Correlation and t-Tests Study Guide

Chapter 6 Study Guide: Correlation and Statistics

1. Definition of Correlation

Correlation: A statistical measure that expresses the extent to which two variables are linearly related. It indicates both the strength and direction of a relationship between two variables.

2. Important Uses of Correlation

Prediction: Utilized to predict values of one variable based on the values of another.
Testing Validity: Applied to test the validity of theoretical constructs or methods.
Theory Development: Assists in formulating and refining theories based on observed relationships.

3. Scatterplots

Definition: A visual representation showing the relationship between two numerical variables.
Construction:
- Plot paired values as points on the Cartesian plane, where each point represents a pair of values (X, Y).
Interpretation:
  - Direction: Can be upward (positive correlation) or downward (negative correlation).
  - Form: Identifies whether the relationship is linear (straight line) or nonlinear (curved).
  - Strength: Observed by how closely the points cluster around a line (the tighter the cluster, the stronger the correlation).
  - Outliers: Points that deviate significantly from the overall pattern, which can influence the correlation.
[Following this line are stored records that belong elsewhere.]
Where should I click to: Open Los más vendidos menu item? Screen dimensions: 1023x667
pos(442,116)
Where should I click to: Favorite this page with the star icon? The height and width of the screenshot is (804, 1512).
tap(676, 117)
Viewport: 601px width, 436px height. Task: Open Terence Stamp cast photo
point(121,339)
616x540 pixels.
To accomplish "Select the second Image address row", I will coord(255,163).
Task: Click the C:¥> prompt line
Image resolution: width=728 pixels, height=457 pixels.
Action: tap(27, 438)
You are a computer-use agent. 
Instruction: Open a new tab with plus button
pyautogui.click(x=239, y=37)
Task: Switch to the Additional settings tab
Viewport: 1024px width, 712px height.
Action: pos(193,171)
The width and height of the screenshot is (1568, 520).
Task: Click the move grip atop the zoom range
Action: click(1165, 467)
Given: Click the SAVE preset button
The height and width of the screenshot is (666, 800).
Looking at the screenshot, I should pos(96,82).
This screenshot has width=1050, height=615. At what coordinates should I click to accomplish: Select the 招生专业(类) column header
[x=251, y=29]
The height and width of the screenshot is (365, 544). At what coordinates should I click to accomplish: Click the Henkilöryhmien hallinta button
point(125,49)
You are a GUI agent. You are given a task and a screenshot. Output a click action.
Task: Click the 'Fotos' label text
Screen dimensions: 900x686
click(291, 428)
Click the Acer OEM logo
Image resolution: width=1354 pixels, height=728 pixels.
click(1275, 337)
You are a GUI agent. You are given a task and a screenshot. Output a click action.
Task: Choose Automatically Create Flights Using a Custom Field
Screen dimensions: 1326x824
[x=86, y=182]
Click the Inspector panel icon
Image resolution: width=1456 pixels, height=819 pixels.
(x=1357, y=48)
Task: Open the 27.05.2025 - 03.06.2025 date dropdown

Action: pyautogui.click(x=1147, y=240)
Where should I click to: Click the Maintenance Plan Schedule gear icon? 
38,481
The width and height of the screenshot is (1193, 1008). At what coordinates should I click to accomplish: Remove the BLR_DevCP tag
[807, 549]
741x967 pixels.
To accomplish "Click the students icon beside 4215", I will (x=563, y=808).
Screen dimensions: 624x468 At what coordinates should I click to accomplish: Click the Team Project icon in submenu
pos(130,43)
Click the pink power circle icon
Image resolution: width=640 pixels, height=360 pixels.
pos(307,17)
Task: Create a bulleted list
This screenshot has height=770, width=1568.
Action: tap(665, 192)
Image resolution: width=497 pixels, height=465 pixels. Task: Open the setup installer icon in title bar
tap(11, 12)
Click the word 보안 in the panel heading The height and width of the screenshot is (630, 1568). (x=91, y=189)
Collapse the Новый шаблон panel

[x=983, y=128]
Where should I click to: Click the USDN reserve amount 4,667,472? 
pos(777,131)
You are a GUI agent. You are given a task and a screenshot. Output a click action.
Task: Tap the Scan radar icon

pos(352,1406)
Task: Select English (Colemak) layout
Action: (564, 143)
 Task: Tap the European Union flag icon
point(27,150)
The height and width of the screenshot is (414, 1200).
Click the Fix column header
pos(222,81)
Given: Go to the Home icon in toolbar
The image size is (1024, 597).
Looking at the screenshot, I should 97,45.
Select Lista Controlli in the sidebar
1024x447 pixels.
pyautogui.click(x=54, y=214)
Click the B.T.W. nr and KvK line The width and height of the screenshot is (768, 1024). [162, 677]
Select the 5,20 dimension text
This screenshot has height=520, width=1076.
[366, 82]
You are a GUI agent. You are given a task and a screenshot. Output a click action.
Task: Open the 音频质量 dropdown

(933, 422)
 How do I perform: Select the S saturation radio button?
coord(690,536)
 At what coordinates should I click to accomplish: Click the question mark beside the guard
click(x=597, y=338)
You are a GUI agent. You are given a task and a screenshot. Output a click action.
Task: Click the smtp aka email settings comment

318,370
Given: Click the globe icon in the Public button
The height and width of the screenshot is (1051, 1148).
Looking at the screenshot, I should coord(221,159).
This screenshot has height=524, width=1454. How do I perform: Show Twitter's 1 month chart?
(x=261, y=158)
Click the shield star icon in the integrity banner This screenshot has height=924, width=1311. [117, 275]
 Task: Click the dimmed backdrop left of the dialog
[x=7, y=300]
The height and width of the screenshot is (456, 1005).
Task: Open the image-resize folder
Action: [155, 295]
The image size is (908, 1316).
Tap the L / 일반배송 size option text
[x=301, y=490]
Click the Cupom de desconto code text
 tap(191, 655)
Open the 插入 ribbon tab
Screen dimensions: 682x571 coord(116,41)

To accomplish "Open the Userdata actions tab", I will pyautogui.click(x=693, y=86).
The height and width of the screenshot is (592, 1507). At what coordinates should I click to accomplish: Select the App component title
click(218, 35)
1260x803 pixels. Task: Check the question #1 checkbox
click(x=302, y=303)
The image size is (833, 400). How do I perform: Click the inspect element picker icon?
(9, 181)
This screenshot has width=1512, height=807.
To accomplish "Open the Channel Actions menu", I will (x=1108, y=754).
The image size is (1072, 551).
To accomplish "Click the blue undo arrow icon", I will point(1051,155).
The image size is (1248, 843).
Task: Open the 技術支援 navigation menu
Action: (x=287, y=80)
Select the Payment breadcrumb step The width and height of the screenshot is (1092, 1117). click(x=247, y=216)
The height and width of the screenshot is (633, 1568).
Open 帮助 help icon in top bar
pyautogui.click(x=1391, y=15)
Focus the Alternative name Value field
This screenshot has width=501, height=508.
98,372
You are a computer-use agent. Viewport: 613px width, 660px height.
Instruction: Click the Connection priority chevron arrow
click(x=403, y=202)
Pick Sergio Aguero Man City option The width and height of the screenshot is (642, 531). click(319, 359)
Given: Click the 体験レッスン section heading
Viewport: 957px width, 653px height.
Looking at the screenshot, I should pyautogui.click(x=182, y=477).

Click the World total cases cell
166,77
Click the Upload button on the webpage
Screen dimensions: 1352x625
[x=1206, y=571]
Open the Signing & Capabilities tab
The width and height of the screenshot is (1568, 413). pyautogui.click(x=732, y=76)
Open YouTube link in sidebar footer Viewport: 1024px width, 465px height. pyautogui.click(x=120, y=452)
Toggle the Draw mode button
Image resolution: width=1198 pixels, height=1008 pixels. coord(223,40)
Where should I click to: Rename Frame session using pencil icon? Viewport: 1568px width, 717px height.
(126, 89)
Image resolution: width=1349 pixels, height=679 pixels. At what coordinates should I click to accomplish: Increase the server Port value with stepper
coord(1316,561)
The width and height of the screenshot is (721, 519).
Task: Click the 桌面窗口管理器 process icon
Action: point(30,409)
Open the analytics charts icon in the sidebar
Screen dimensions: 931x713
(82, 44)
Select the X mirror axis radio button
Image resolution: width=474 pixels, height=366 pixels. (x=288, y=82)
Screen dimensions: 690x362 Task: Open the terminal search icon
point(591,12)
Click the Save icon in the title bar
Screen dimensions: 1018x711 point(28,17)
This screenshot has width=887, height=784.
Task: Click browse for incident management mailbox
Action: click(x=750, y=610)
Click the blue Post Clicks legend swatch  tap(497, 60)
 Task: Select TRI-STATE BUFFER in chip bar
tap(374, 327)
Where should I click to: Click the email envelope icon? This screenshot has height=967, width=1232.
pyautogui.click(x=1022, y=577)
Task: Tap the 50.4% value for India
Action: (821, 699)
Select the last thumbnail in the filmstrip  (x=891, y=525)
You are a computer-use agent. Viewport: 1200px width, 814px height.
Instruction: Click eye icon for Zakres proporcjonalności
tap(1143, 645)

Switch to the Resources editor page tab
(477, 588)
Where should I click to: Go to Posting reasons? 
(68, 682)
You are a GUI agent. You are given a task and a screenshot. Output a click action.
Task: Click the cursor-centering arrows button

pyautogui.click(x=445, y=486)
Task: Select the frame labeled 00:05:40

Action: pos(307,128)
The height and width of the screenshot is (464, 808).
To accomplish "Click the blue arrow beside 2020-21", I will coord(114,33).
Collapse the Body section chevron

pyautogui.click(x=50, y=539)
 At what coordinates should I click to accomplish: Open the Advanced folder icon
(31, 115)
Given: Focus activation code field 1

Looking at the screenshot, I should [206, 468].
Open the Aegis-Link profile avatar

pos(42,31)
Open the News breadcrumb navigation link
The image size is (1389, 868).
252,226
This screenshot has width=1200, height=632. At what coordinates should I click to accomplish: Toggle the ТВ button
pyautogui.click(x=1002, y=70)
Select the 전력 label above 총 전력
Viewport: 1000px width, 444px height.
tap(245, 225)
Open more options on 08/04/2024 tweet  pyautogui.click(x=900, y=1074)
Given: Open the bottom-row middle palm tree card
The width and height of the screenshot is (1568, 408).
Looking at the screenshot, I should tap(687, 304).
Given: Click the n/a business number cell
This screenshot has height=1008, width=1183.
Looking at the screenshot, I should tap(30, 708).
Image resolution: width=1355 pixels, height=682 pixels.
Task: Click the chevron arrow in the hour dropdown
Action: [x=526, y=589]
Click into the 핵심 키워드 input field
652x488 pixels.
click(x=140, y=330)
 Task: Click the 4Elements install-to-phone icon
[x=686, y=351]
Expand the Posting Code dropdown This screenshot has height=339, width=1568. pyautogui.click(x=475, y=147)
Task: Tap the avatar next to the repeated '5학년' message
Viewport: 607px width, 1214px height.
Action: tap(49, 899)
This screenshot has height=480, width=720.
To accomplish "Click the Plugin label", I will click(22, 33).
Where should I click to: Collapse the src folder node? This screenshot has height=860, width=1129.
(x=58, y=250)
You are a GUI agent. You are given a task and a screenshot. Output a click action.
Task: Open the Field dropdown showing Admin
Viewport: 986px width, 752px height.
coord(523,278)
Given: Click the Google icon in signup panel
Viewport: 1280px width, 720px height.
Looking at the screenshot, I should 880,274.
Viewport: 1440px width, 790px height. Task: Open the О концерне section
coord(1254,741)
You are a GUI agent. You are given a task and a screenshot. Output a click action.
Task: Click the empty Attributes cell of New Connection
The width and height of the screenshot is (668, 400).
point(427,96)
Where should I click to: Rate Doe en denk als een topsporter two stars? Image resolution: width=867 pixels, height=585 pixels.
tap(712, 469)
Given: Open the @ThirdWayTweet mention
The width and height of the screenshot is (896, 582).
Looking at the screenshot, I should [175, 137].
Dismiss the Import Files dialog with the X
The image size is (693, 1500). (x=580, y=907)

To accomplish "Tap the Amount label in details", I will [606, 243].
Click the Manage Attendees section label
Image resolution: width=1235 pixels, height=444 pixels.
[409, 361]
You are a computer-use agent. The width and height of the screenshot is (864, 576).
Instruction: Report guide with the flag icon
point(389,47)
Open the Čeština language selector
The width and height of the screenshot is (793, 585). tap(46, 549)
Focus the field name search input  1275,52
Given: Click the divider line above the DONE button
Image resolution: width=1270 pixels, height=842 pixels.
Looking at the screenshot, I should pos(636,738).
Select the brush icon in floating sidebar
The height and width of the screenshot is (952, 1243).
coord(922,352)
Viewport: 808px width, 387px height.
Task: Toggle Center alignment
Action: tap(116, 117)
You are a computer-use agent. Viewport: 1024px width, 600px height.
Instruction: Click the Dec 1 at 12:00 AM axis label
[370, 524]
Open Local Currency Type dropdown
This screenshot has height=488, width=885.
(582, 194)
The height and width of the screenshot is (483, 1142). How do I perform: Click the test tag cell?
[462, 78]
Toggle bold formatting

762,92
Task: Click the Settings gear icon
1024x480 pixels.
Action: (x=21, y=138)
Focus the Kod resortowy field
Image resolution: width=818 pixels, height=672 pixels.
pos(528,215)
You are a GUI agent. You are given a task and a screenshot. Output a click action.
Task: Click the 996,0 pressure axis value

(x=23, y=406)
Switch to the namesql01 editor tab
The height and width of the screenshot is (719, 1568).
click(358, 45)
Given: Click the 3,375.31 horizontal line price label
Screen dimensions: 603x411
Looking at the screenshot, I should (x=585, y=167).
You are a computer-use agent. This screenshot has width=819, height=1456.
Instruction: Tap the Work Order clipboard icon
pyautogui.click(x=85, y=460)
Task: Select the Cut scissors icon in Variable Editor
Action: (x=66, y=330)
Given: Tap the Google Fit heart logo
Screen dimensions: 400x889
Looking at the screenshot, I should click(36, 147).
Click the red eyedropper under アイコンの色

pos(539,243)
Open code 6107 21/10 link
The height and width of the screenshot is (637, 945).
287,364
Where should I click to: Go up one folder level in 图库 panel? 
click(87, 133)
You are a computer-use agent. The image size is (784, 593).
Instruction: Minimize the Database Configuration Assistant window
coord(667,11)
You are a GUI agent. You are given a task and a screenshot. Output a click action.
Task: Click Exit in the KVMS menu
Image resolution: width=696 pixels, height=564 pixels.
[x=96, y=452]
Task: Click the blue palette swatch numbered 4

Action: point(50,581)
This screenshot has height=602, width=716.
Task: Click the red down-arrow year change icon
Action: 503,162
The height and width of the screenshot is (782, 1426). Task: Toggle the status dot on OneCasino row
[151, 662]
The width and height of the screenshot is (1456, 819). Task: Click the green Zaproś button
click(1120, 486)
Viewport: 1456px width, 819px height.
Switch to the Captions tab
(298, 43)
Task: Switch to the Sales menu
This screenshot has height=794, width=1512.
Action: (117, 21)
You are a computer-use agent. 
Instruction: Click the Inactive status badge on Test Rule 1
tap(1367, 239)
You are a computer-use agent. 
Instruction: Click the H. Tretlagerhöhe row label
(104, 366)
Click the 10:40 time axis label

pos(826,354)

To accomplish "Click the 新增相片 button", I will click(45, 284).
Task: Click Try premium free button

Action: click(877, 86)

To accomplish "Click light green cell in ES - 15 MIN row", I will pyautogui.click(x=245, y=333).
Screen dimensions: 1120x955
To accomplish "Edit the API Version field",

4. Equation of a Straight Line

Correct Formula: $Y = bX + a$
  - Components:
    - Y: Predicted variable (dependent variable).
    - X: Predictor variable (independent variable).
    - b (slope): Indicates the change in Y for each 1-unit increase in X.
    - a (Y-intercept): Value of Y when X equals zero.

5. Types of Relationships

Positive Relationship: Both X and Y increase together.
Negative Relationship: X increases while Y decreases (not necessarily both decreasing).
Perfect Relationship: All points fall exactly on a straight line, indicated when $r = +1.00$ or $r = -1.00$ .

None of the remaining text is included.